HC Deb 20 January 1999 vol 323 cc893-5
3. Mr. Andrew Dismore (Hendon)

If she will make a statement on developments in promoting the Irish language. [64856]

The Parliamentary Under-Secretary of State for Northern Ireland (Mr. John McFall)

In June last year, the Government announced their intention to sign the Council of Europe charter for regional or minority languages, and to specify Irish for the purposes of part III of the charter at an early date. In July, the Education (Northern Ireland) Order 1998 was enacted, placing a statutory duty on the Department of Education in Northern Ireland to encourage and facilitate Irish-medium education. A new branch within the Northern Ireland civil service is being established to develop policy on linguistic diversity, including the Irish language. The agreement of 18 December 1998 determined that there should be a cross-border implementation body with responsibility for promoting the Irish language.

Mr. Dismore

Will my hon. Friend tell us what progress has been made with the cross-border language implementation body? Will he confirm that he is considering not just the Irish but the Ulster-Scots? Perhaps he can also tell us whether Irish will be permitted to be used in the new Northern Ireland Assembly.

Mr. McFall

In answer to the question about the cross-border body, I can say that the 18 December statement from the office of the First and Deputy First Ministers announced agreement on matters for north-south co-operation and implementation by Departments. Among the six implementation bodies is one dealing with language. It will have a number of functions, including promoting the Irish language and facilitating and encouraging its use. As for the Ulster-Scots, £108,000 has been spent on a study.

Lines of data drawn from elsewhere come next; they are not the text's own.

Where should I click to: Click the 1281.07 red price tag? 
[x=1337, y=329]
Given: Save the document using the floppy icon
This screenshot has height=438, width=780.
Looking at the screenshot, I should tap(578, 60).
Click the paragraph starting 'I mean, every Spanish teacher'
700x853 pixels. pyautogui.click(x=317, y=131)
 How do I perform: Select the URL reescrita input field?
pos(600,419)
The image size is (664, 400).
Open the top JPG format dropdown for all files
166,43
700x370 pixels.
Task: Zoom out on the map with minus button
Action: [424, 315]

Mr. Jonathan Sayeed (Mid-Bedfordshire)

Can the Minister say how much all that will cost the British taxpayer?

Mr. McFall

What I can say is that it is money well spent. If the hon. Gentleman had been in Northern Ireland when the comprehensive spending review was announced, he would have noted that there were bumper solutions for education and health. Following many years of not receiving the help that they should have received for special problems, the people of Northern Ireland, like the Government, are celebrating.

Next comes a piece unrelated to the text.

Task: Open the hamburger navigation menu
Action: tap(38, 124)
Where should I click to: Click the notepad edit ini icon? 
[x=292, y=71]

Ms Margaret Moran (Luton, South)

I am sure that Labour Members recognise the commitment to encouraging the Irish language in Northern Ireland. May I ask the Minister to pass on our thanks to the Secretary of State for Education and Employment, who also recognises the Irish language, it being part of the curriculum on this side of the pond?

Does the Minister remember the reply to a question that I raised on 28 October about promotion of the Irish language in Derry, which referred to a grant of £120,000 to Meanscoil Dhoire, the Irish language school in Derry? Is he aware that only £60,000 of the grant has been made available to the school and that there are serious difficulties in promoting the Irish language in the city? Will he undertake to investigate, so that we truly promote the Irish language throughout the Province?

Mr. McFall

I thank my hon. Friend for her positive comments on the Government's measures to assist Irish-medium education. She will know—it is of great interest to her—that 200 places have been funded in Irish-medium pre-school settings from September 1998 under a pre-school expansion programme.

My hon. Friend mentions Meanscoil Dhoire, the independent Irish-medium school in Derry. Unfortunately, it does not meet current viability thresholds, so cannot be grant-aided. However, negotiations are taking place—I have been involved in them personally—to establish the school as a grant-aided Irish-medium unit at a neighbouring school. In the meantime, as she says, it receives recurrent funding of £120,000 from the European Union peace package, but I will look into the specific point that she mentions about funding not being fully spent.

Mr. Roy Beggs (East Antrim)

Does the Minister agree that the promotion of Irish language study in Northern Ireland would be easier if it were not for the perception that the Irish language has been hijacked by extreme republican elements in Northern Ireland? Does he also agree that expertise and qualifications in subject areas that are sought by employers help to promote those subject areas? Where will young people with a qualification in Irish language have career prospects in Northern Ireland? Should not every effort be made to raise the standard of skill and qualification in the use of English language? Should that not be promoted above the Irish language and, indeed, Ulster-Scots?

Mr. McFall

Those are not exclusive. The Belfast agreement points not only to the Irish language, but to Ulster-Scots. Activities in relation to that have amounted to expenditure by the Government of £108,000. Only last week, I was in training centres and further education establishments in Springfield road and off Shankill road, where I took great delight in talking to people from a traditionally loyalist area, who told me that they were taking part in courses in Irish history. They had a proud tradition. They wanted to celebrate that proud tradition and, in doing so, they were emphasising the importance of two cultures getting along.